## What you need to do
Set down, please, the line that contains "Click the thumbs-up icon next to 'You'" and every line that follows it to the end of the records, exactly; do not include pictures.

The data below:

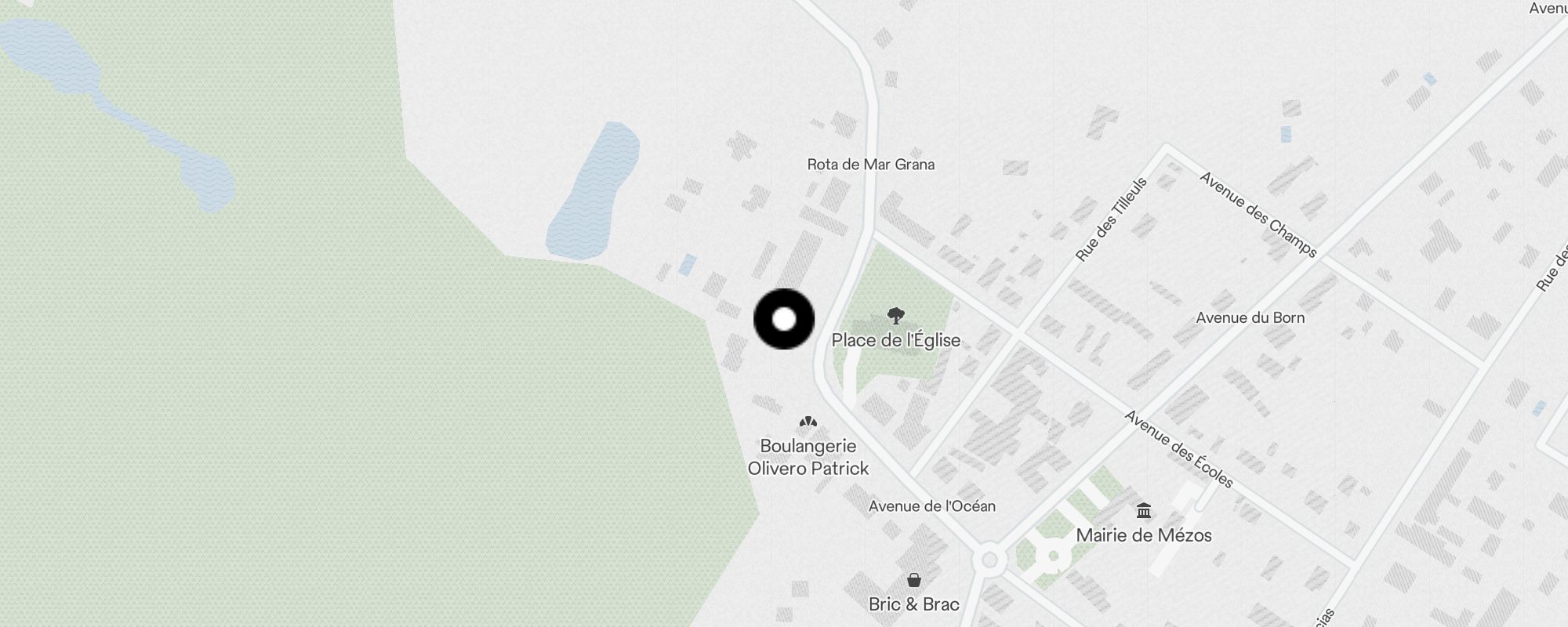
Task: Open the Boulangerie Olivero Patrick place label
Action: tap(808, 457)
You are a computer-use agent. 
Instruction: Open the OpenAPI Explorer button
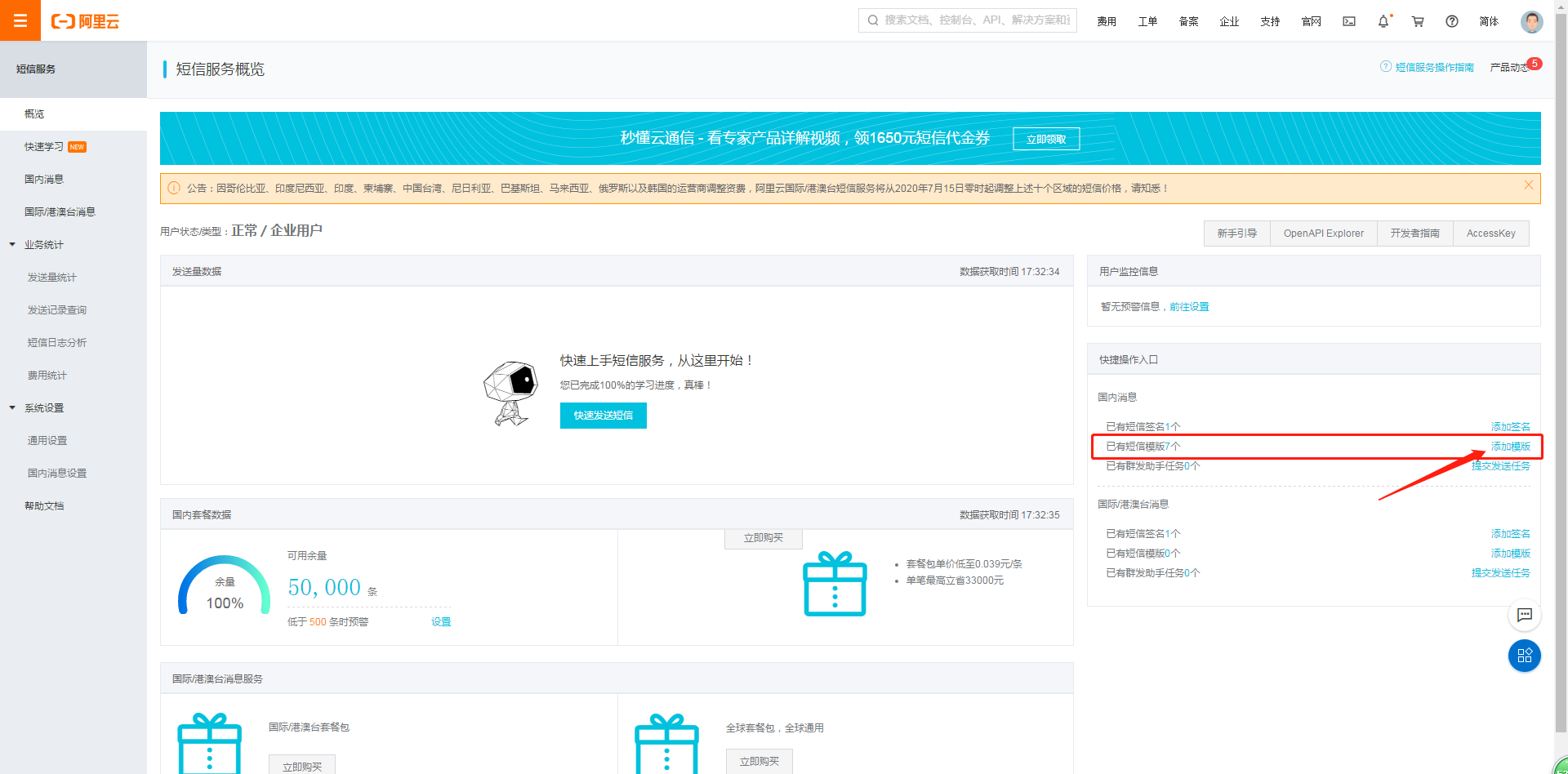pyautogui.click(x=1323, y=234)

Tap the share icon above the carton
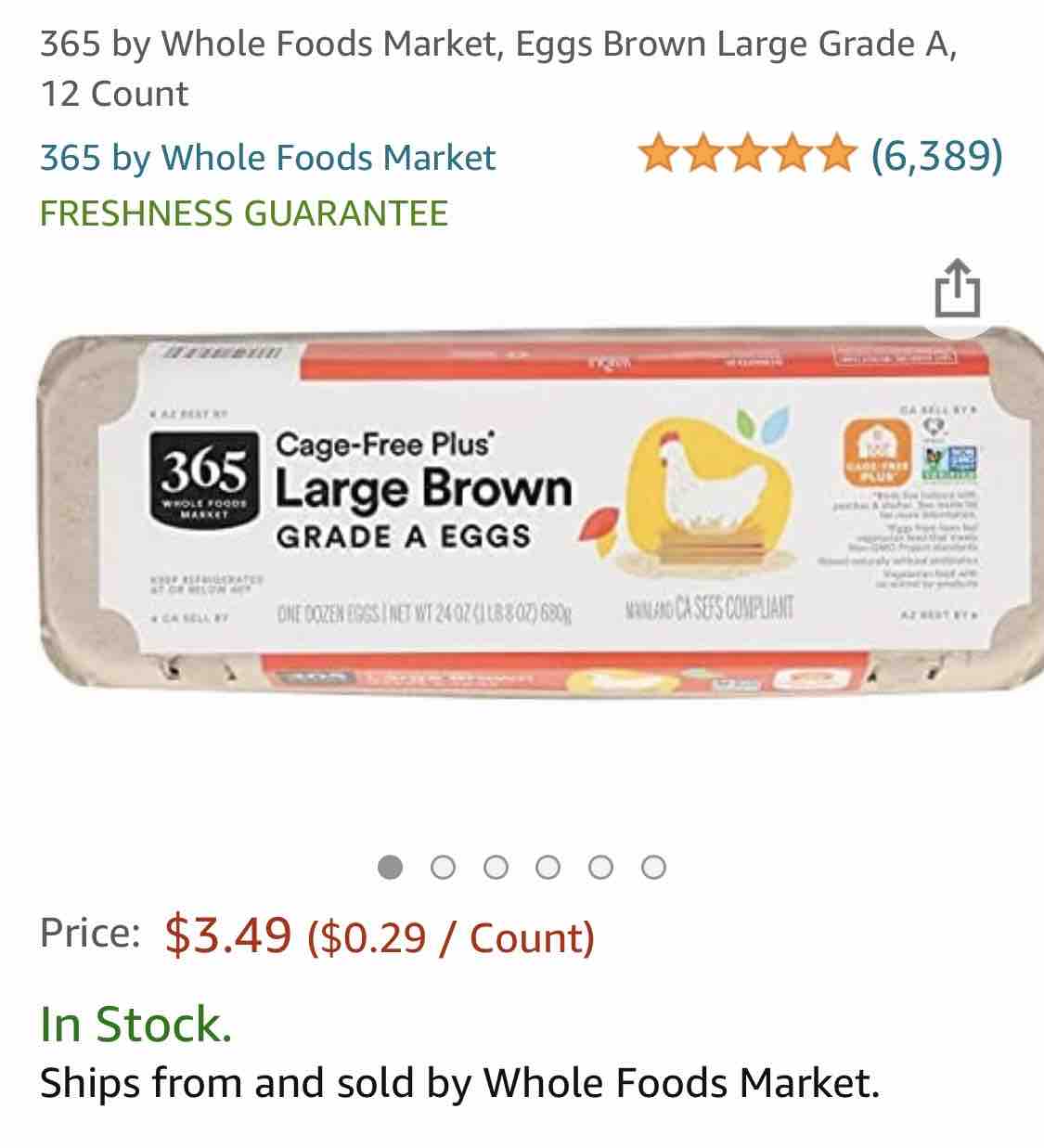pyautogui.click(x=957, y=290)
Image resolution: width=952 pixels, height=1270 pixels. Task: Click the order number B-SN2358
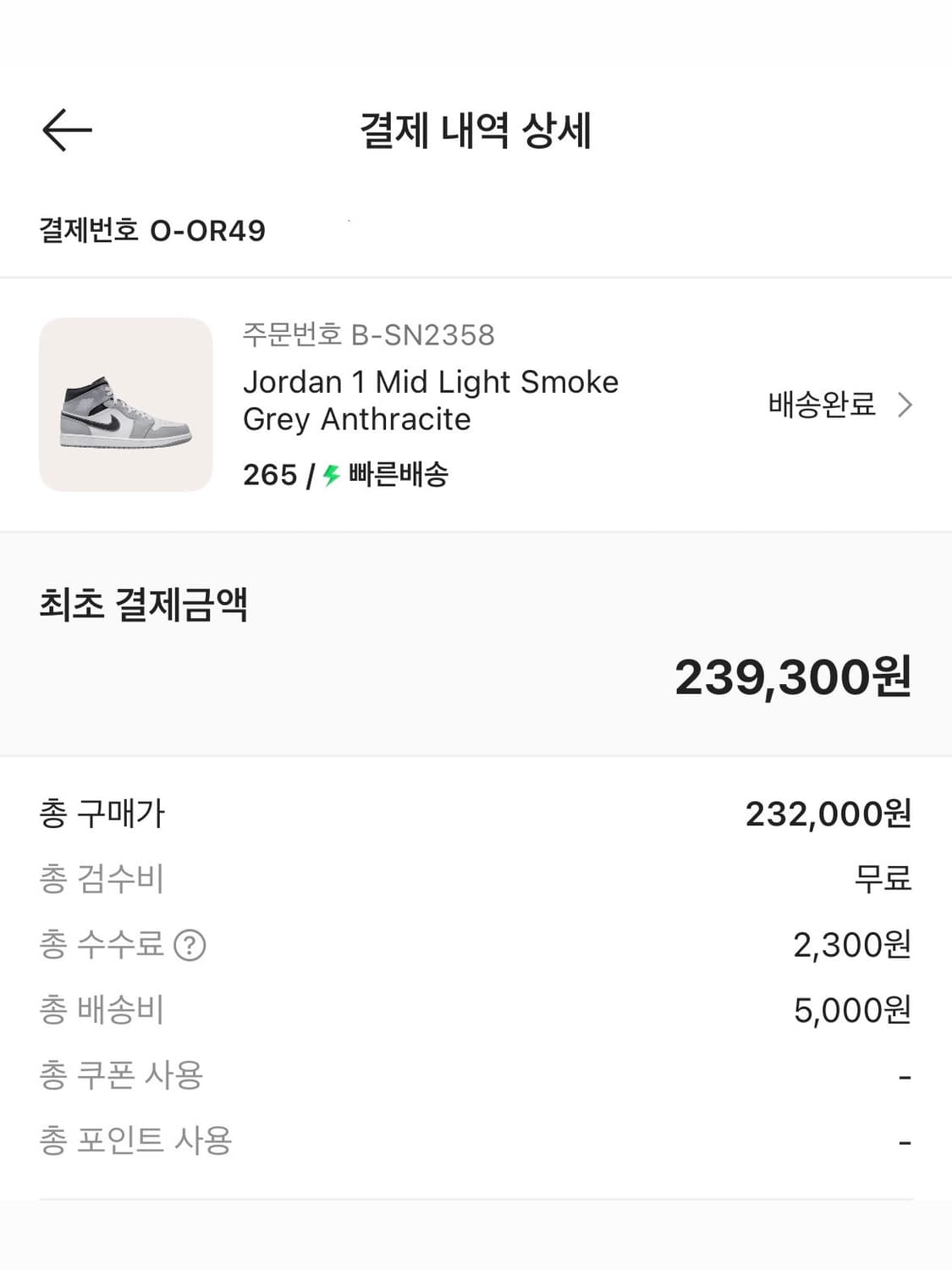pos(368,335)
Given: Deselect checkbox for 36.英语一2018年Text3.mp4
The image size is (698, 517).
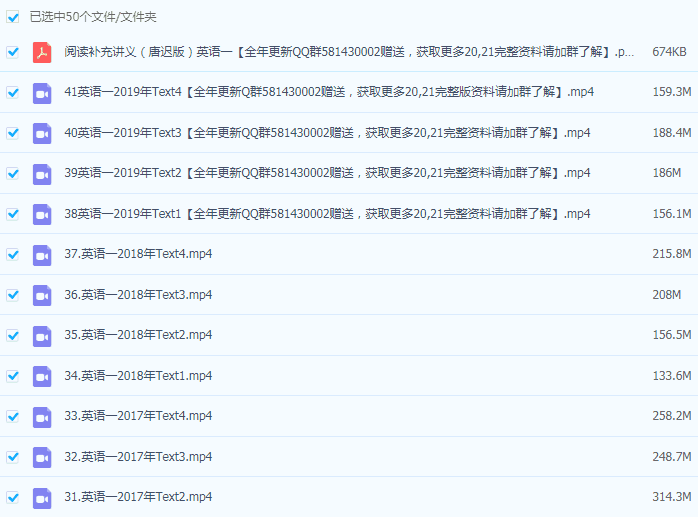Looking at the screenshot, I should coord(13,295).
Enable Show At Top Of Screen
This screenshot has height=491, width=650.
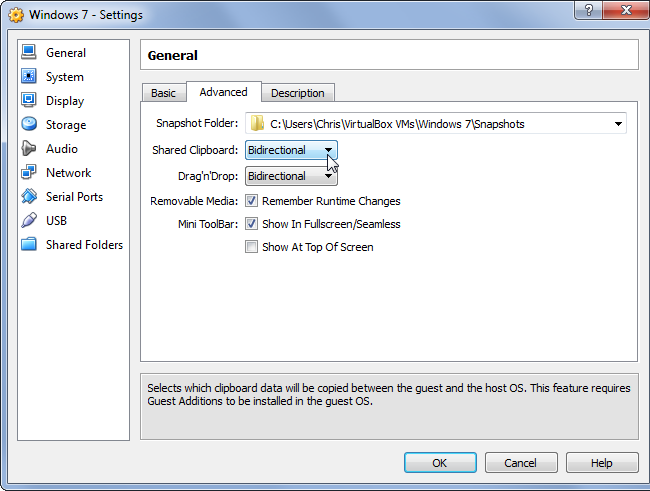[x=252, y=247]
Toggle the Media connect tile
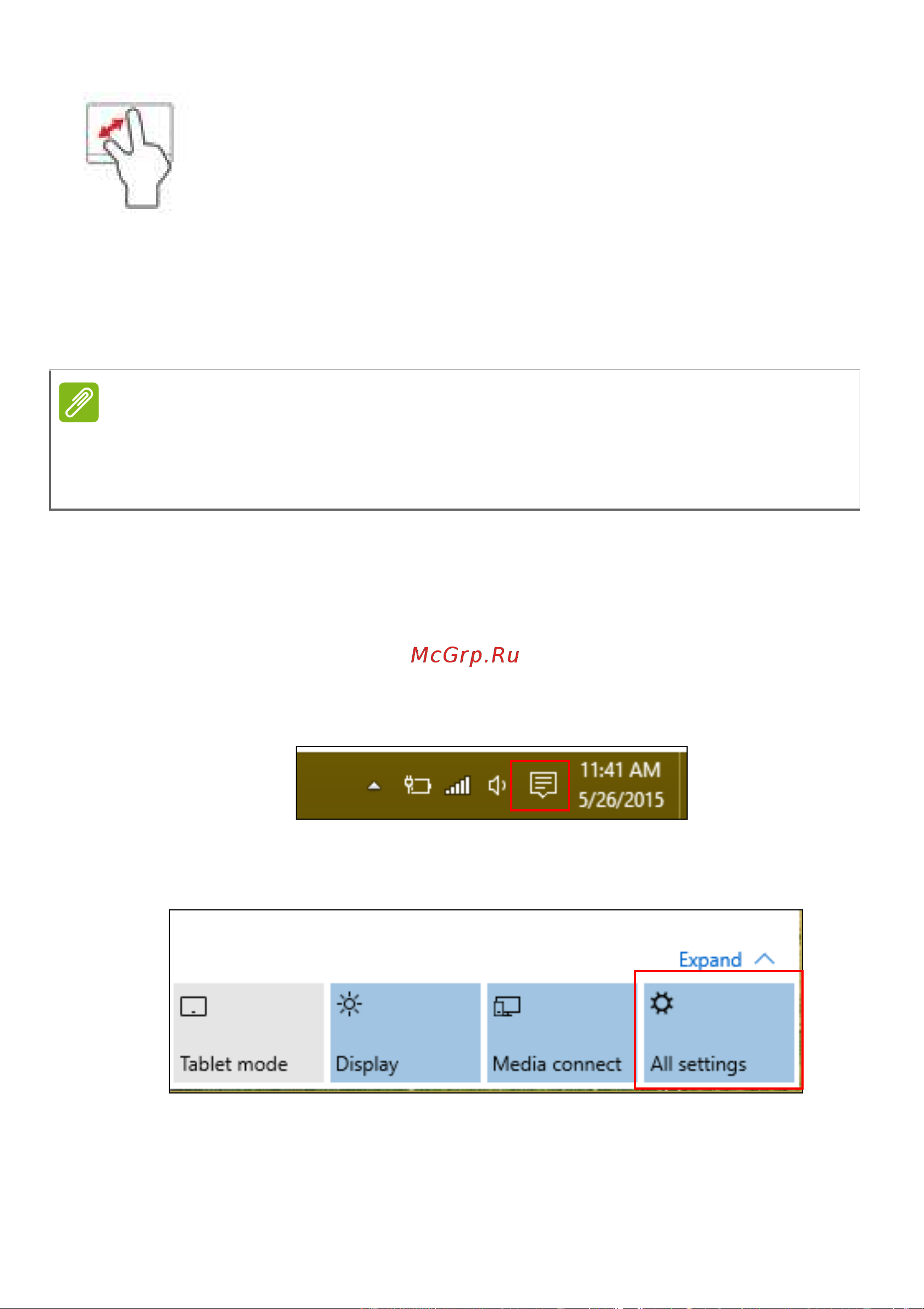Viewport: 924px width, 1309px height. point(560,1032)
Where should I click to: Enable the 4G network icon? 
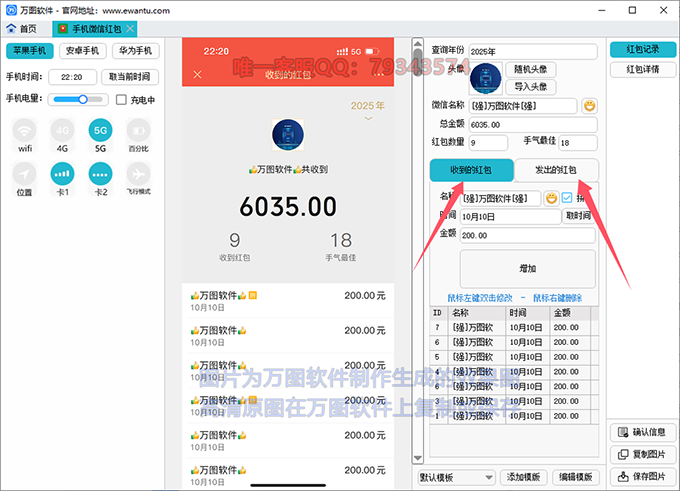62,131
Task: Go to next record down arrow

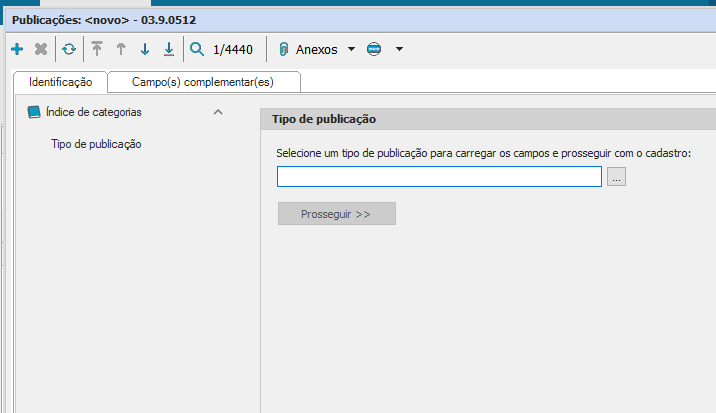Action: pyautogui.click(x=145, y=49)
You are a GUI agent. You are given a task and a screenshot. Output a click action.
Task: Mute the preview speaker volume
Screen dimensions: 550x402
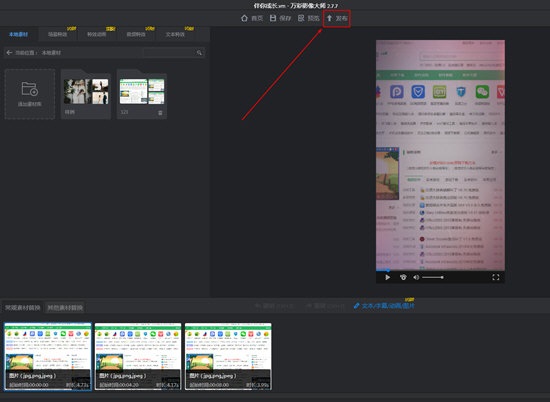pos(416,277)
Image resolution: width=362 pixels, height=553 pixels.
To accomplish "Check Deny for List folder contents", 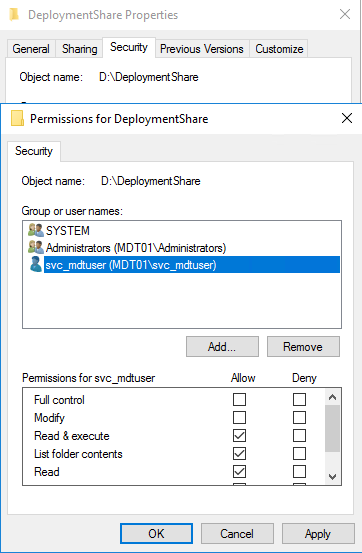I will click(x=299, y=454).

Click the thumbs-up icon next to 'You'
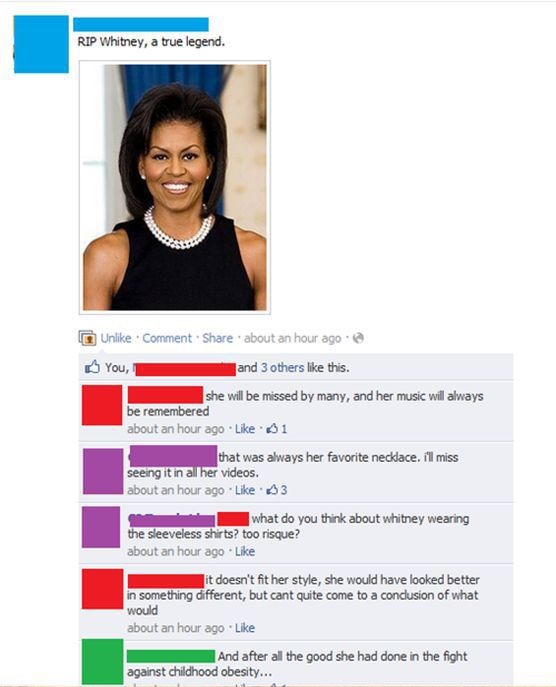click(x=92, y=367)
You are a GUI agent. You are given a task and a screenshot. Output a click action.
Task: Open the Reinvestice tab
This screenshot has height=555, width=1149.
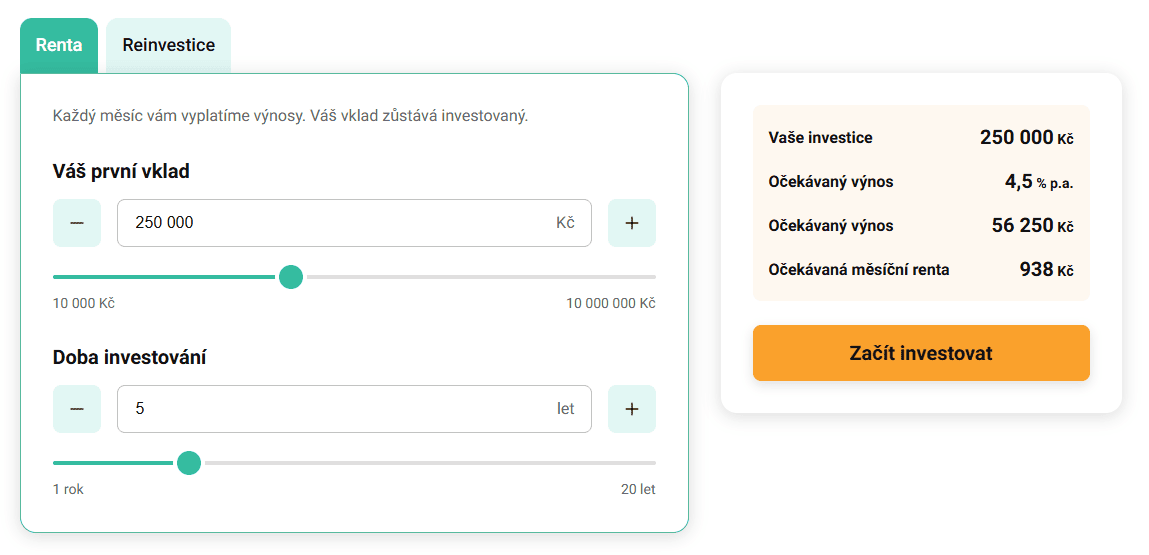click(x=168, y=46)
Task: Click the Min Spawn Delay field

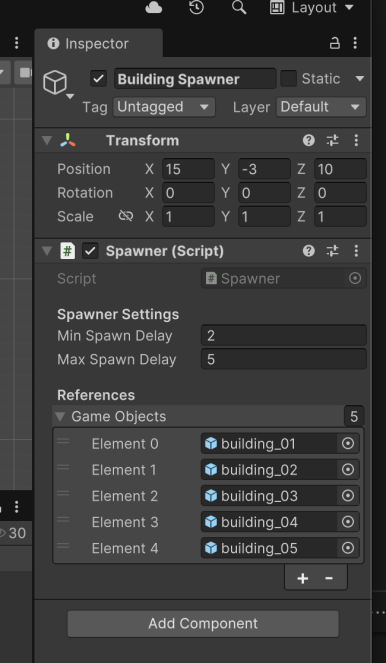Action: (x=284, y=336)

End of The data.

## Answer section
Click the thumbs-up icon next to 'You'
click(x=92, y=367)
You are a GUI agent. You are given a task and a screenshot. Output a click action.
Task: Open the Reinvestice tab
This screenshot has height=555, width=1149.
click(x=168, y=46)
Task: Click the Min Spawn Delay field

Action: (x=284, y=336)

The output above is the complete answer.